Christopher Columbustein

Dr. Livingstein, I presume

One of my favorite stories from going to a Jewish elementary and middle school, besides dressing up as Axl Rose in 4th grade for Purim (the Jewish version of Halloween, has to do with Columbus Day. By way of background, at my school I was under the impression that Jews were basically at the center of the world's history. For instance, in my history classes, I never learned about minor things like, oh, I don't know, THE BIRTH OF CHRIST, CHRISTIANITY, THE MIDDLE AGES, the inquisition, and other things that were less important than learning about what Rabbi Shmuel Eliezer ben Yehuda Abraham Noah David the Third said about whether the whale in which Jonah stayed for 3 days was literal or figurative.
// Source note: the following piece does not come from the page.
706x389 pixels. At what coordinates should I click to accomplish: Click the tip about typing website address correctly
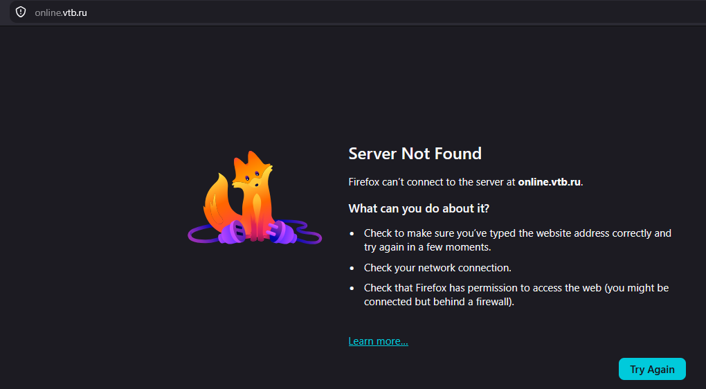coord(517,240)
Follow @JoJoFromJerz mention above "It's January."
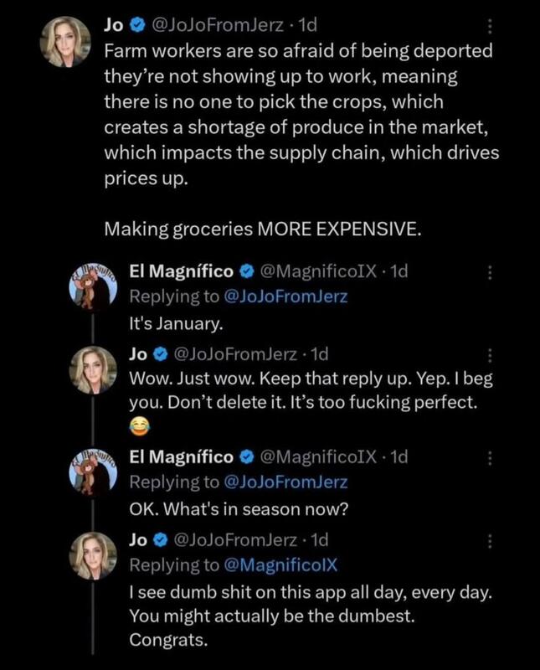The width and height of the screenshot is (540, 670). tap(287, 296)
This obviously resulted in a later rubber band effect and my becoming obsessed with Christianity, practically majoring in it in college, working as a docent at the Cloisters Museum filled with medieval art, and collecting Jesus figurines.

In any event, we never got off for Columbus Day based on the argument that Columbus would have wanted the kids to be in school on his day. But in honor it, my sixth grade teacher Mrs. Malkin passed out a article which we were to read silently at our desk, the main thesis of the article being that CHRISTOPHER COLUMBUS WAS JEWISH. That's right, I was expected to now believe, and would be quizzed on, that Christopher Columbus was probably born Jason Rosenblatt and that he just shrewdly assumed the named Christopher Columbus so that no one except Jewish historians in the 1990s would ever suspect his true identity. I think it should now be clear why, when given the option of transferring to public school in 9th grade, I IMMEDIATELY took my parents up on this.

2 comments:

Above14thSt said...

I heard he was financed by Jews, but that's it.

Maria said...

when i was in a yeshiva in the 5th grade, the teacher told us that Albany is the capital of the United States and that the whole DC thing is a widely propagated "myth." Needless to say, I went to a secular school for 6th grade.